**ACTIVITY**:
The word "gear" marks the lines you need; copy each of them from the data.
(THE RECORDS Opens)
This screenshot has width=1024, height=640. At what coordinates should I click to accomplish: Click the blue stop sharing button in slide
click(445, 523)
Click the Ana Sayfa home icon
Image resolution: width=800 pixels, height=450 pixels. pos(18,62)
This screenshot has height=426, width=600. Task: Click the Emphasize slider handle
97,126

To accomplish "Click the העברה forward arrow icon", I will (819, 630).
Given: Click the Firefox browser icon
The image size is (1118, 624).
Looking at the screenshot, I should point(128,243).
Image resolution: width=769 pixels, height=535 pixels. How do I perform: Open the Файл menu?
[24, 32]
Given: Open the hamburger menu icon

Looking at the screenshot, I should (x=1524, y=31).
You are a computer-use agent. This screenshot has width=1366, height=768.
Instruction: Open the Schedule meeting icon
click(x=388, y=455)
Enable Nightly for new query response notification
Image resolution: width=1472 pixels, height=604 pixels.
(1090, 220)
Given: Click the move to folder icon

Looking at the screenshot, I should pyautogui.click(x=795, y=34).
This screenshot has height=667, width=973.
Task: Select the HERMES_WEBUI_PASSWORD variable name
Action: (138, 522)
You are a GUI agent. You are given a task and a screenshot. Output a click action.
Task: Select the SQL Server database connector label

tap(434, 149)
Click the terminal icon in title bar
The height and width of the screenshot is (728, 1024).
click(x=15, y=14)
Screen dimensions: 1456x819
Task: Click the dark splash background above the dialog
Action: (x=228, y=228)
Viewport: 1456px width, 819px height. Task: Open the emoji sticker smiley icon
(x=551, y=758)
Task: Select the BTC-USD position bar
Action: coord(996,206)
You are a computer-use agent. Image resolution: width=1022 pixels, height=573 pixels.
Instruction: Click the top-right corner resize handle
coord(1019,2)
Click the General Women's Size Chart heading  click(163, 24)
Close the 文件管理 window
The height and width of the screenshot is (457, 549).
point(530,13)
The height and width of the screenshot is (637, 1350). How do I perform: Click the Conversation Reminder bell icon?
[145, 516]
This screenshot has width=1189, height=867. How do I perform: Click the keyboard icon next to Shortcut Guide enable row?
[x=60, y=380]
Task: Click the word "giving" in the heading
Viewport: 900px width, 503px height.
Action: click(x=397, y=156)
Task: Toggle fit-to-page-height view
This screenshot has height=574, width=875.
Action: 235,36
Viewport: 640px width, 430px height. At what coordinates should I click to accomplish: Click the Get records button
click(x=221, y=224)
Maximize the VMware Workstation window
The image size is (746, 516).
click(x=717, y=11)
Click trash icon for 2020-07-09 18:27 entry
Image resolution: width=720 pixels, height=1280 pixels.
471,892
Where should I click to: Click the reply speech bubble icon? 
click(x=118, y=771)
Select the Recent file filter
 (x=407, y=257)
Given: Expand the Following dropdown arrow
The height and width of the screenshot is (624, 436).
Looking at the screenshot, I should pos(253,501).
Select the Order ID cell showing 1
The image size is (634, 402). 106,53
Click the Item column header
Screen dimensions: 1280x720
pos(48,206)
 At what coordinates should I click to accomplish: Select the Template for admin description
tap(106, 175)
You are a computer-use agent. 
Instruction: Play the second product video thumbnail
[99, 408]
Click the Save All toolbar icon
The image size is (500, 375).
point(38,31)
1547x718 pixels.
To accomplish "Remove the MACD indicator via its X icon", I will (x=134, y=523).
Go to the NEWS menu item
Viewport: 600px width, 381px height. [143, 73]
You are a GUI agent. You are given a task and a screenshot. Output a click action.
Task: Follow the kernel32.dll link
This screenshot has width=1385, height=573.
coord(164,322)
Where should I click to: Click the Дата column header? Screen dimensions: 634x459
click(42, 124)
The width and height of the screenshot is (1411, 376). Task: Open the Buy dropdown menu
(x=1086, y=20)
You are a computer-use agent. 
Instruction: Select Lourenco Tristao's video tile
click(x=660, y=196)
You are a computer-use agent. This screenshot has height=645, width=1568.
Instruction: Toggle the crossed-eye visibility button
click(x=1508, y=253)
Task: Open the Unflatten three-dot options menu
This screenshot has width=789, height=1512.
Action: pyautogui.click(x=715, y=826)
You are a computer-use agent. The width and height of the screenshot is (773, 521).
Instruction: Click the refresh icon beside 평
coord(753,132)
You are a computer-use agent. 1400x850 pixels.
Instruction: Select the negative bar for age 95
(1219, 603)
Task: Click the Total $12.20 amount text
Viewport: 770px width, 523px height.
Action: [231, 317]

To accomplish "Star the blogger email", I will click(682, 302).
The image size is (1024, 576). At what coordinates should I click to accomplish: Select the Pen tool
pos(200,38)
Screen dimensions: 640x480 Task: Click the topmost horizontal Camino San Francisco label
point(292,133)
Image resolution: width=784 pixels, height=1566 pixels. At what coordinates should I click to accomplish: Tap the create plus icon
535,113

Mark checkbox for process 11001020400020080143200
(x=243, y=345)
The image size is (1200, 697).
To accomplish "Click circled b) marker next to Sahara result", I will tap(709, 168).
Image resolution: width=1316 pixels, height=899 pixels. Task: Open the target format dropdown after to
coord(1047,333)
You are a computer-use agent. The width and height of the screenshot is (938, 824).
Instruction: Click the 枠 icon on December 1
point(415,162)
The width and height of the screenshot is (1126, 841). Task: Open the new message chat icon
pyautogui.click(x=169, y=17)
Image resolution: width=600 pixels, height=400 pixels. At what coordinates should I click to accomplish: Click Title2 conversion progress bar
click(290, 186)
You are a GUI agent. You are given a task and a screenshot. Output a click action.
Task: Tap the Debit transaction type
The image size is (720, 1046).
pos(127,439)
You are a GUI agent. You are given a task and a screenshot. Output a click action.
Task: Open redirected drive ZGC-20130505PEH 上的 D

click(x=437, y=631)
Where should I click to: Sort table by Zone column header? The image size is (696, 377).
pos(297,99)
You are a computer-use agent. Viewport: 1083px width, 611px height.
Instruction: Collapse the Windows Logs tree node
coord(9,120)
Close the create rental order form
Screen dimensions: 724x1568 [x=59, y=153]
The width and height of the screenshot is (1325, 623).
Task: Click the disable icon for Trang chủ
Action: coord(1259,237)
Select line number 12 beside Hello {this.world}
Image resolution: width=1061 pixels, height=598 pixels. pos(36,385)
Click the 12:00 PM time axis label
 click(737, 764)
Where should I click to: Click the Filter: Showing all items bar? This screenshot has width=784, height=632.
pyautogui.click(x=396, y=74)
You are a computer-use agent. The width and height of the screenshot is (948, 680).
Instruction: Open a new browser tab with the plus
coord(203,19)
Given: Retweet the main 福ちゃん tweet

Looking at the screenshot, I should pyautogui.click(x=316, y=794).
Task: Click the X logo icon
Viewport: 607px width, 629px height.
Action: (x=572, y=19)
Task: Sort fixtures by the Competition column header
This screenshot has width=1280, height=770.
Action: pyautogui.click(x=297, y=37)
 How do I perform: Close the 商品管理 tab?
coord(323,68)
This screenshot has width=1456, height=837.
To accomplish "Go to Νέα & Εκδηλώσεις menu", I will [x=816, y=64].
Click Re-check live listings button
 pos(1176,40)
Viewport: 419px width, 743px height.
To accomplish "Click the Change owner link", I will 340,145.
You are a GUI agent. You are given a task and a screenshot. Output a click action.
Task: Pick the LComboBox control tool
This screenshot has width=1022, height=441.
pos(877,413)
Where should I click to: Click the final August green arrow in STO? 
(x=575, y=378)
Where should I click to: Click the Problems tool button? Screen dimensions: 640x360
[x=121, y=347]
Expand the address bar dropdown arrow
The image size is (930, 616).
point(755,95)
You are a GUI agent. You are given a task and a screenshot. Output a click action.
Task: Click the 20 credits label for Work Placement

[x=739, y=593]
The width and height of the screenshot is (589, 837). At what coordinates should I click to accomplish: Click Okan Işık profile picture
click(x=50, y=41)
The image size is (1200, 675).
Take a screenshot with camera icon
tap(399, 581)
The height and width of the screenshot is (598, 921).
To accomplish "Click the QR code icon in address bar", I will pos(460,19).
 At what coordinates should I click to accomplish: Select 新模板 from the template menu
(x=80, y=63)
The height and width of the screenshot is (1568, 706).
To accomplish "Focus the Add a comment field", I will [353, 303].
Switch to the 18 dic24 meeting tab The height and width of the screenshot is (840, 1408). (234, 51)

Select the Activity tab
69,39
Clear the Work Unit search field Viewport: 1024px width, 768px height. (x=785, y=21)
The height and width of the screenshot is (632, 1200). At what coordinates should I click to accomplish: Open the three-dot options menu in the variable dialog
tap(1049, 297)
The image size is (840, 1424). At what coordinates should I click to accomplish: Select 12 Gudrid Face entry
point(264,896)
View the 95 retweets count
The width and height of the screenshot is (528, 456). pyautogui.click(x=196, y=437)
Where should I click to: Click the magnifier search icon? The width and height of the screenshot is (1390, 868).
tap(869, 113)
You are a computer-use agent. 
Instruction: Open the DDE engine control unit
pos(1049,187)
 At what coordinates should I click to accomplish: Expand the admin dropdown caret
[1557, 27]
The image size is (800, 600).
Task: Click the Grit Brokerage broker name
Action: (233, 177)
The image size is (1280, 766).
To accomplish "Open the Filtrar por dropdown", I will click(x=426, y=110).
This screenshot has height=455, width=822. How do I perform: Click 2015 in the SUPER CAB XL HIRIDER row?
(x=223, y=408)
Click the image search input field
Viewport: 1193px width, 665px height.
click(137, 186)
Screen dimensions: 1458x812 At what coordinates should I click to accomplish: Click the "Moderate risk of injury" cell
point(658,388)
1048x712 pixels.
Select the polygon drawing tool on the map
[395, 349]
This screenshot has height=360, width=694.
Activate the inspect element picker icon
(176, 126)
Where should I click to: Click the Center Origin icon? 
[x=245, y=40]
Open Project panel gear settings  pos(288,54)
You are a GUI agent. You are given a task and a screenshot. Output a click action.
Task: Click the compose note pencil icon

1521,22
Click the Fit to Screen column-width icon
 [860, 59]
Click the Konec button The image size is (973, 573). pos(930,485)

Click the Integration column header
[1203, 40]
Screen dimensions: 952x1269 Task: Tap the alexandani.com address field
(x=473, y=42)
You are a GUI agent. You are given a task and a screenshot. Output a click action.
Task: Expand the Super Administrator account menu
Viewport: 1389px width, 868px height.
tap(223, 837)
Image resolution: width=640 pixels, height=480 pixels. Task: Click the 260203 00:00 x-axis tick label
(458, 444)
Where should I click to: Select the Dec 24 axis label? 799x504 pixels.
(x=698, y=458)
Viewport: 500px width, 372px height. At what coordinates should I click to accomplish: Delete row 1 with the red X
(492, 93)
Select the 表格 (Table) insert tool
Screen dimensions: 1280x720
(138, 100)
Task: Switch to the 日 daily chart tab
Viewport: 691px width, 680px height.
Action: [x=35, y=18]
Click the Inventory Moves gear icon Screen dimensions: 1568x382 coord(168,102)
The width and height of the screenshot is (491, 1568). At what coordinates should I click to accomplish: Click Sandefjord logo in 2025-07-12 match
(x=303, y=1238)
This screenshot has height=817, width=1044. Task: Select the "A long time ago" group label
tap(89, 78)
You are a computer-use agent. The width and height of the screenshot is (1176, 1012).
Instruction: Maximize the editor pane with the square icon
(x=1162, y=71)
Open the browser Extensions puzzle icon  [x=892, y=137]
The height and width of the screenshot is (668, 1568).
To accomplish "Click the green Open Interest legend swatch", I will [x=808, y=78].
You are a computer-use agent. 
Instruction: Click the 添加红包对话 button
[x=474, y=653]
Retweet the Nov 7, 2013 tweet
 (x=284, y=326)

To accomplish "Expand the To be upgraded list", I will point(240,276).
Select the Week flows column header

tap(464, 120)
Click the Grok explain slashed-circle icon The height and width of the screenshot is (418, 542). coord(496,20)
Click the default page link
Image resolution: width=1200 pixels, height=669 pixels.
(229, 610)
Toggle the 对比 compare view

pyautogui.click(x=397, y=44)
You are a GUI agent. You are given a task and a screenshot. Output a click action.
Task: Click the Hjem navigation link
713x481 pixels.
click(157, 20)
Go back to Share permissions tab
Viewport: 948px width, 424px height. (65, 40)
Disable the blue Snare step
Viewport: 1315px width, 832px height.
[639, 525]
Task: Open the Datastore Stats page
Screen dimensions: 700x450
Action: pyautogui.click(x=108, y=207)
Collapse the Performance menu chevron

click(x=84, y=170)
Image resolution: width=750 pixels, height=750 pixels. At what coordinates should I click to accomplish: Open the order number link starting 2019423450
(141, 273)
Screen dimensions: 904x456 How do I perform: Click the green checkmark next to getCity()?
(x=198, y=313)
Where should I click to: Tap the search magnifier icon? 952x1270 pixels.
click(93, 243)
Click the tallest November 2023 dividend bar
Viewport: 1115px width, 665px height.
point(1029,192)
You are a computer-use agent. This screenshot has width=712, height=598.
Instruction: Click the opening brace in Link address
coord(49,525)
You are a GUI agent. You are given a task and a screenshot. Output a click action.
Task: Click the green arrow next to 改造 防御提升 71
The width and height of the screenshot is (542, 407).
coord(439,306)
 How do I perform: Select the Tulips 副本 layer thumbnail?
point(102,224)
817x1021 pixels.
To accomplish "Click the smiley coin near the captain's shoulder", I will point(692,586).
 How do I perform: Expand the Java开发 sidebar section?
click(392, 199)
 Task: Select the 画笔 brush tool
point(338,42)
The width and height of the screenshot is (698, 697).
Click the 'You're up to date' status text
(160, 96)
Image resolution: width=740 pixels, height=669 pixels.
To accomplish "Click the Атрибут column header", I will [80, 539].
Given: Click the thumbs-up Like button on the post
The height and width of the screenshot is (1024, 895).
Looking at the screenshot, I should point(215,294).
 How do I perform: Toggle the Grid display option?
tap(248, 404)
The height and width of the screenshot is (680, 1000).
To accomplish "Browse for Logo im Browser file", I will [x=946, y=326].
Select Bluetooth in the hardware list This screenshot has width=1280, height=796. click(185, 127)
(THE RECORDS Closes)
**RESPONSE AREA**:
Open Project panel gear settings  pos(288,54)
Click the Inventory Moves gear icon Screen dimensions: 1568x382 coord(168,102)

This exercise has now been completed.